**To be done:** Gather every line in the rows below that contains the string "link". Case counts.

**Extracted information:**
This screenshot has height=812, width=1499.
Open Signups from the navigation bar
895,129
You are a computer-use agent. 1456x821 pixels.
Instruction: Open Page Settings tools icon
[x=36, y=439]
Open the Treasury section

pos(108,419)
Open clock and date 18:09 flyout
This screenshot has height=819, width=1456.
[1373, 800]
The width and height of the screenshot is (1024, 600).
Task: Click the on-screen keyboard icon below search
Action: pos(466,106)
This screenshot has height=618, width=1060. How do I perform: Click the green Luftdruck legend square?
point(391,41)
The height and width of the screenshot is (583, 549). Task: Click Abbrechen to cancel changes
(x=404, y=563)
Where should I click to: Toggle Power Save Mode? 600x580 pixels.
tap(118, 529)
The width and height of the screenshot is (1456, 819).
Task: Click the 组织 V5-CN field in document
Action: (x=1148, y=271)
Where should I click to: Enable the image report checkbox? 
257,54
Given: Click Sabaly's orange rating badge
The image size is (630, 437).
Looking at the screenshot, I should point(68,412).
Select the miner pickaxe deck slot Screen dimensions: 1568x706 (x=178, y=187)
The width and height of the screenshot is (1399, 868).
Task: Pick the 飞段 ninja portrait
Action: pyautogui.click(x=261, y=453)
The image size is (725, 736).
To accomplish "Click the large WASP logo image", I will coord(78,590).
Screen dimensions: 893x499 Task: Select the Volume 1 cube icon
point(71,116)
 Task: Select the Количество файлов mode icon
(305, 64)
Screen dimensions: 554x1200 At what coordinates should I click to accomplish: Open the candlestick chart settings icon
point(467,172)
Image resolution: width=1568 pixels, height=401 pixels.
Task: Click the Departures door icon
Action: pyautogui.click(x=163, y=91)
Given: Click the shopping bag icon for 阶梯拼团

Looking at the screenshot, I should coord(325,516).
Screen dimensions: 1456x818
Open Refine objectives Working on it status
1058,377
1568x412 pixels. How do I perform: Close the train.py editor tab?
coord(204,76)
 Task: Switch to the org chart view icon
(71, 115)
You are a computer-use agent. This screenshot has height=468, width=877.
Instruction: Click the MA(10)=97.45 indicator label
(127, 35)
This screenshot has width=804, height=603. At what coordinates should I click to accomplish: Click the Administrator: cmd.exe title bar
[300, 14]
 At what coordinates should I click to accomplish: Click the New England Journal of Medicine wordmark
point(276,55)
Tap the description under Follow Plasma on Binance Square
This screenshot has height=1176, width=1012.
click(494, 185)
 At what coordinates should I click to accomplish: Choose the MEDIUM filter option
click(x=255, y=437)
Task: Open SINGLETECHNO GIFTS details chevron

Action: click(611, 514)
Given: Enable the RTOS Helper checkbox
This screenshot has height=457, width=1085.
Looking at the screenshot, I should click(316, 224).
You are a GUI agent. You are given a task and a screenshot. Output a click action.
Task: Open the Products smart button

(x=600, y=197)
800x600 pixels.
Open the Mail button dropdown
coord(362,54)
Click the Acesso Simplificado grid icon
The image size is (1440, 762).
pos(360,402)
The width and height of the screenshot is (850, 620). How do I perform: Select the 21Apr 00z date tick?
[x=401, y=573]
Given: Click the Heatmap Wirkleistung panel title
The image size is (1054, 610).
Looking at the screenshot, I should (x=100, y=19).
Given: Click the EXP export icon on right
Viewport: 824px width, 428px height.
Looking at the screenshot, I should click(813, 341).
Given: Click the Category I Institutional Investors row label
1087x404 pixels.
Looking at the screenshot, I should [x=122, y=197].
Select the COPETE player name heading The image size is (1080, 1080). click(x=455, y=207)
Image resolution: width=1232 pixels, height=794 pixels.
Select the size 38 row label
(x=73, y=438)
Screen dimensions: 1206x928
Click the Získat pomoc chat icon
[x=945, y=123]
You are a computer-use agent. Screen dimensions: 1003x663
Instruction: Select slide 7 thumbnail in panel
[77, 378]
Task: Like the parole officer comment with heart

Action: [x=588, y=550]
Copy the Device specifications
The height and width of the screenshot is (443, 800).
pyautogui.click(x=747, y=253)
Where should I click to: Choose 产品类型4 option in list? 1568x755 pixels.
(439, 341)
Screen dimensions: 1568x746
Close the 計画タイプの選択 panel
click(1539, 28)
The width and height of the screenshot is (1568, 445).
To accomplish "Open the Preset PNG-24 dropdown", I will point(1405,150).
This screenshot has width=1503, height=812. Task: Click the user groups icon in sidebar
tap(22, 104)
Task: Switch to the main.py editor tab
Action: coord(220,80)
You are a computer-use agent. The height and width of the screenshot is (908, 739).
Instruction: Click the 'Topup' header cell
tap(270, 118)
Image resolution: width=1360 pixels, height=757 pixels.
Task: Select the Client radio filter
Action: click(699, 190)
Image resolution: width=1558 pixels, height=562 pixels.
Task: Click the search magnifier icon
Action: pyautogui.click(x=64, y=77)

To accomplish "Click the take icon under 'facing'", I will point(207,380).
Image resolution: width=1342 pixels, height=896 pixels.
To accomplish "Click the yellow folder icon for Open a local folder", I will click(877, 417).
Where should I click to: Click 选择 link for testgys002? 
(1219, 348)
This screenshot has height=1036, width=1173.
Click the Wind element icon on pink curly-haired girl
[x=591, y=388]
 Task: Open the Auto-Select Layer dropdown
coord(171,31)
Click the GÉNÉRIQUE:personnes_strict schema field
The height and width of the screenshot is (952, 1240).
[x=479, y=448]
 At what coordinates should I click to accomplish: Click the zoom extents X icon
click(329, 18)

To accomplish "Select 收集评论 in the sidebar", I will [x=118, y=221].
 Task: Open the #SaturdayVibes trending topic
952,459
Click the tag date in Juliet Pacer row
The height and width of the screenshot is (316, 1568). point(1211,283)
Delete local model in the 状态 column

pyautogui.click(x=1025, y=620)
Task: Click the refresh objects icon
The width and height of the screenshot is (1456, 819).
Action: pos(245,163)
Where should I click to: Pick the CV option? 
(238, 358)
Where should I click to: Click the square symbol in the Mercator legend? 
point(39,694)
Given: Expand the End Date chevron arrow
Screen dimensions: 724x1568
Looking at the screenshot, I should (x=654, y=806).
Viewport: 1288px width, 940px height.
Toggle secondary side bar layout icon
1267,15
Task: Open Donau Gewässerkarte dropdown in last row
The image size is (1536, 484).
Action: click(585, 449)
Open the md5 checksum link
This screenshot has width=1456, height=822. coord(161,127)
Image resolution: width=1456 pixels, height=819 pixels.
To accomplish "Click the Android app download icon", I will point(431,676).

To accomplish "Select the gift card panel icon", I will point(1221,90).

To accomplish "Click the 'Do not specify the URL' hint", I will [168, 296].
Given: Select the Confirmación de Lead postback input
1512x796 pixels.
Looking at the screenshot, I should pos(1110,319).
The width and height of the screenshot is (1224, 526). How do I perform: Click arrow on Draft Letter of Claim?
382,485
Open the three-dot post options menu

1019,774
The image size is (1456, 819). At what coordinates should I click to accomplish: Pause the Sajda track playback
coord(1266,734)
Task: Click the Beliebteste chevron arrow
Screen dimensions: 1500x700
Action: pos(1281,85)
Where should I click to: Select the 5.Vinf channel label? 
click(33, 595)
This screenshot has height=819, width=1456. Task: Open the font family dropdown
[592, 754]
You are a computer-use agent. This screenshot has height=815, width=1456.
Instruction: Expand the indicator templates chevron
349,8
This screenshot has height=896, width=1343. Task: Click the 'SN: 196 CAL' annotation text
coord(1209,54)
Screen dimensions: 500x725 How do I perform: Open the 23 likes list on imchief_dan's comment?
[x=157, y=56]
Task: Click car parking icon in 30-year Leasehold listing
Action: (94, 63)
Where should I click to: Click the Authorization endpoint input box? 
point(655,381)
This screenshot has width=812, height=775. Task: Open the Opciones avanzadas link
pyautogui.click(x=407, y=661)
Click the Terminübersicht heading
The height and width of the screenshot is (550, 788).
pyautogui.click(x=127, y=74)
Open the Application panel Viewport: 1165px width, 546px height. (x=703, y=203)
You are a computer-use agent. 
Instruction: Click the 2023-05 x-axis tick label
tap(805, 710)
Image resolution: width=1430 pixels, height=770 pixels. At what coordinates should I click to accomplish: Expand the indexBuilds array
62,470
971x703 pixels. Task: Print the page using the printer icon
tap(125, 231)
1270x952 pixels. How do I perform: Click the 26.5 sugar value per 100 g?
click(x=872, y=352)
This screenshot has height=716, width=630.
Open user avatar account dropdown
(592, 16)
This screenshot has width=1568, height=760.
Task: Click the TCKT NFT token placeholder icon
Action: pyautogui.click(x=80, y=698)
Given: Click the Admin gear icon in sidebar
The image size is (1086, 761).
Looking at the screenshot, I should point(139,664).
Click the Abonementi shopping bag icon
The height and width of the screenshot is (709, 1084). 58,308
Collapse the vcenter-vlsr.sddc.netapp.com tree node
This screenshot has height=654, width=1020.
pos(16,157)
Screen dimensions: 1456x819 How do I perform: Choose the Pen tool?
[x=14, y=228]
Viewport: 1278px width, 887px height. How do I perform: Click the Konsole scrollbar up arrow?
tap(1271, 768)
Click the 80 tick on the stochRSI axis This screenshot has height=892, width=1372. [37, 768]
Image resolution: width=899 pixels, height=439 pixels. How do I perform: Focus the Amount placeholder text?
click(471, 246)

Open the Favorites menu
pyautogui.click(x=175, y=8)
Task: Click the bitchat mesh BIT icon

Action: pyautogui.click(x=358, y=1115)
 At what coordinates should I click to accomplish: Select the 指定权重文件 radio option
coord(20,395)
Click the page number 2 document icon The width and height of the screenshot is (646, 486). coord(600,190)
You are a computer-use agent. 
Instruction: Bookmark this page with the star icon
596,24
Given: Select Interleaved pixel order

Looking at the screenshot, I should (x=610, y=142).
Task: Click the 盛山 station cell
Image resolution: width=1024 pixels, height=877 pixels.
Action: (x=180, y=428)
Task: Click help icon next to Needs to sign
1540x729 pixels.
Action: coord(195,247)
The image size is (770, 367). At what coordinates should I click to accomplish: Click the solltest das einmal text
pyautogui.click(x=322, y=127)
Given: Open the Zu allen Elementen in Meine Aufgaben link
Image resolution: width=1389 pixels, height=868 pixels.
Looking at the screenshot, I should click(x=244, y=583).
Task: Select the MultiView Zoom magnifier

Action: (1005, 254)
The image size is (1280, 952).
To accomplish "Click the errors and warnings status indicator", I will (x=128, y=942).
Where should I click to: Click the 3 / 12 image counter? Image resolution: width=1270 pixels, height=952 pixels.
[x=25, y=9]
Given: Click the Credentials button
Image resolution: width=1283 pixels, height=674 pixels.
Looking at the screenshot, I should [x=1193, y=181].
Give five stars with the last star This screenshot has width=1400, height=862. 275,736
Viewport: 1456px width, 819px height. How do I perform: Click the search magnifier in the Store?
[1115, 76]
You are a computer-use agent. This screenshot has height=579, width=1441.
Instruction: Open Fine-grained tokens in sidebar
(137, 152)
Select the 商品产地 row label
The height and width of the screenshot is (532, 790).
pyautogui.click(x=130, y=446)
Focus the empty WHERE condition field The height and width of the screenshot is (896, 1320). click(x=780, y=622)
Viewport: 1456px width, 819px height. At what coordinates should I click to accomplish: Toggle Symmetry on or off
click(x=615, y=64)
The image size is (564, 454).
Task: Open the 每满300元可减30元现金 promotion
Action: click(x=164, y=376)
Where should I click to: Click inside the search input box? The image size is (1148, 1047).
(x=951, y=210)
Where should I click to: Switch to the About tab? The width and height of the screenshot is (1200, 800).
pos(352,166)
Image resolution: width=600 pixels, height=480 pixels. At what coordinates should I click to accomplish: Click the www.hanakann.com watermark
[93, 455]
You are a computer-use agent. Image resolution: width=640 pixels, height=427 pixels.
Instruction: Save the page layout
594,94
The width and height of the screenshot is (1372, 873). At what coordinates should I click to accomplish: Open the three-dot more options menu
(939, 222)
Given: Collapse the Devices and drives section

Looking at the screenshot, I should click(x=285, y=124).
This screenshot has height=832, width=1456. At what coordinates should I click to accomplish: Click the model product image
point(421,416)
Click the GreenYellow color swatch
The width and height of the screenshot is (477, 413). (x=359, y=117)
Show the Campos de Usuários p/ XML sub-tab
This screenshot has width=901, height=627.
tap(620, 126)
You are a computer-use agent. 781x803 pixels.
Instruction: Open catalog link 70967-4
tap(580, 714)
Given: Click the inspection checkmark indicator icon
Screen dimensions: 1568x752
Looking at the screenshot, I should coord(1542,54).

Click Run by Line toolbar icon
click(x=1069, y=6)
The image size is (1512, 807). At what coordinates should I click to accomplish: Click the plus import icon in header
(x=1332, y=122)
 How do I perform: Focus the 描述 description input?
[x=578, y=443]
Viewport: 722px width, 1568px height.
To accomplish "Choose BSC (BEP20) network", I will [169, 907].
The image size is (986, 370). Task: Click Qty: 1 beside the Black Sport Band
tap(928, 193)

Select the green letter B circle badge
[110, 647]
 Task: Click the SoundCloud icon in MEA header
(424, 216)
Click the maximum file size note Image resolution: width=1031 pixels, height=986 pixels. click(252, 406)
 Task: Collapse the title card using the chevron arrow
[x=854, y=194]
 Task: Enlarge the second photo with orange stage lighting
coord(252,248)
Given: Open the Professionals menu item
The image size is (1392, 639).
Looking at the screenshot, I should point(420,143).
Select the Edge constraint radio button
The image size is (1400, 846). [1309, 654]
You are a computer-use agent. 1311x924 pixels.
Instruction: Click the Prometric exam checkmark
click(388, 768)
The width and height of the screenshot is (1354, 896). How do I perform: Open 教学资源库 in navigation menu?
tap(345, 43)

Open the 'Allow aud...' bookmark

**Task solution:**
Where should I click to: Click 选择 link for testgys002? 
Open the md5 checksum link
This screenshot has width=812, height=775. Task: Open the Opciones avanzadas link
Given: Open the Zu allen Elementen in Meine Aufgaben link
Instruction: Open catalog link 70967-4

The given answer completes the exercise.